Data: 2005-01-17 11:59:48
Temat: Re: rozwód a dzieci...
Od: "Margola Sularczyk" <margola@nu_spamie_pagadi.ruczaj.pl>
Pokaż wszystkie nagłówki
Uzytkownik "Lozen vel FeLicja" <*in*search*4*myself*@*hotmail*.*com*>
napisal w wiadomosci news:cscbkc$b22$2@inews.gazeta.pl...
> Dariusz Drzemicki wrote:
>
>> Bardzo sie mylisz. Ksieza maja szeroka wiedze nie tylko z konfesjonalu,
>> ale jako duszpasterze rodzin.
>
> A jak z doswiadczeniem? Nie mowie o tym na boku, a takim legalnym,
> dozwolonym przez KK ;-)
Pozwole sobie zaoponowac. Takie kryteria wyeliminowalyby wielu dobrych
psychologów z nieudanym zyciem osobistym (a taka jest wiekszosc!), lekarzy
leczacych raka, którzy sami zaliczyli tylko przeziebienia i tede.

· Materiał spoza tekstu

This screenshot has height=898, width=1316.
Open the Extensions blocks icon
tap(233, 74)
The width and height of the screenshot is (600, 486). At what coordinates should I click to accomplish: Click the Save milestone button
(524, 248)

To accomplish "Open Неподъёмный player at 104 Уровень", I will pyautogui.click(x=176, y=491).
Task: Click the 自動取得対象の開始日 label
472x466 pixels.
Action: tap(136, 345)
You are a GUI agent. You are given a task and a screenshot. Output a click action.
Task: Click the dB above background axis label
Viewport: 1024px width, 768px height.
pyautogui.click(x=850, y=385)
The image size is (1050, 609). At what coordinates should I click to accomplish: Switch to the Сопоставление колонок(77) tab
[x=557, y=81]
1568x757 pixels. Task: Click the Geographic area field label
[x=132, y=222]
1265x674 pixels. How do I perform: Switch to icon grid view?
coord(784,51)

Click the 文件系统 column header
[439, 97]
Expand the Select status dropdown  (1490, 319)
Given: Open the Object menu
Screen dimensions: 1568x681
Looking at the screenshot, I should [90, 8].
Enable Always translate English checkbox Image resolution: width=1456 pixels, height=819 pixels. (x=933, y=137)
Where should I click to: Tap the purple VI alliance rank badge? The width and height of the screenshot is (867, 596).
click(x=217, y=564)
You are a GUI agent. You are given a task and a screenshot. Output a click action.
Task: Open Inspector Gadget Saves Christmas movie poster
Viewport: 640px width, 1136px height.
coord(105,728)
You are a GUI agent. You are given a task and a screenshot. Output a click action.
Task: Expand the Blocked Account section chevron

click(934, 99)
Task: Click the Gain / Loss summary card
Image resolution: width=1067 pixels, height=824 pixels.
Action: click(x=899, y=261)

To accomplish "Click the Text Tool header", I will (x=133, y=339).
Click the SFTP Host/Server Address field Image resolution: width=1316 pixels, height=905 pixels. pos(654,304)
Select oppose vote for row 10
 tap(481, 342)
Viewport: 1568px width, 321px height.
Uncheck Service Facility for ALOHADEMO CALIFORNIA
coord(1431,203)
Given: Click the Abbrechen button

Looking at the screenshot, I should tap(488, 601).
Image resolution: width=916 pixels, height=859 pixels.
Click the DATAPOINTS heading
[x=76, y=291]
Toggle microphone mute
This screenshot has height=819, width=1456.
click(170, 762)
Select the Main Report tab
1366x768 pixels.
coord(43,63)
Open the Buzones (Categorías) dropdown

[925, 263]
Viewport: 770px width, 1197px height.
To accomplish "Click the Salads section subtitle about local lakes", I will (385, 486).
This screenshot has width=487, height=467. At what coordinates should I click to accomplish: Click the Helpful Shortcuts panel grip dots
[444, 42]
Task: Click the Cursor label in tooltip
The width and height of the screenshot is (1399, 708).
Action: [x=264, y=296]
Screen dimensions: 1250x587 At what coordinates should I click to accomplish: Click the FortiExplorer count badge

W moim zyciu spotkalam wielu ksiezy - madrych i wyksztalconych psychologów -
którzy doskonale rozumieli problematyke rodzin. A ze nauke lacza z
pierwiastkiem duchowym - to i chwala im za to.
Podkreslam - w tej grupie zawodowej pewnie tez spotkac mozna partaczy, na
szczescie nie mialam "przyjemnosci".